▶ _SOURCE MATERIAL_:
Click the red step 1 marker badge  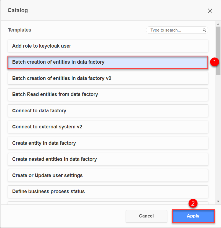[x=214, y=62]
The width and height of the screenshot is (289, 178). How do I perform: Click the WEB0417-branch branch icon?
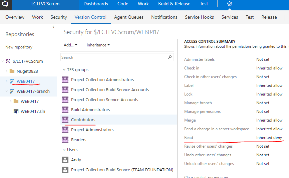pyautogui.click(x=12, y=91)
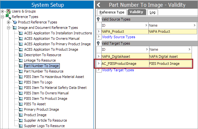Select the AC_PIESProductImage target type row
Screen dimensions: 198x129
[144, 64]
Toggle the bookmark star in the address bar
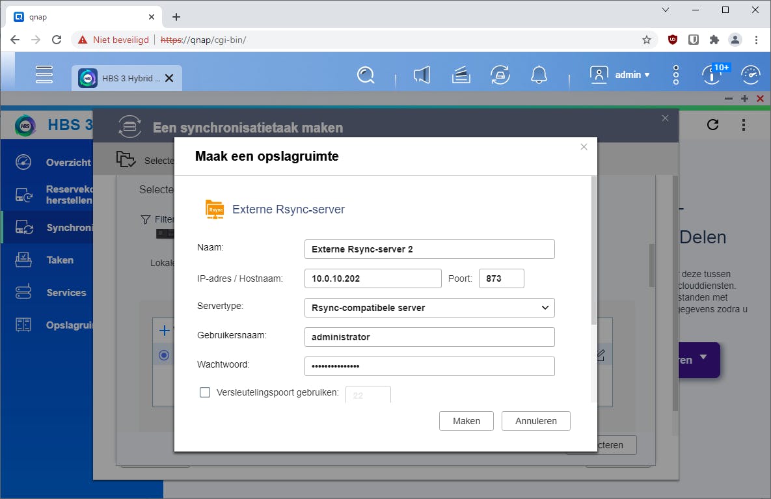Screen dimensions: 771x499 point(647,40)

▶ _TASK TO COMPLETE_: Please transcribe exactly the lines from the one containing "The width and" through the final line of the data, including both, and nothing else. Pictures are to be left out.

▶ _EXERCISE ANSWER_:
The width and height of the screenshot is (289, 178). How do I perform: Click the WEB0417-branch branch icon?
pyautogui.click(x=12, y=91)
Select the AC_PIESProductImage target type row
Screen dimensions: 198x129
[144, 64]
Toggle the bookmark star in the address bar
Screen dimensions: 771x499 point(647,40)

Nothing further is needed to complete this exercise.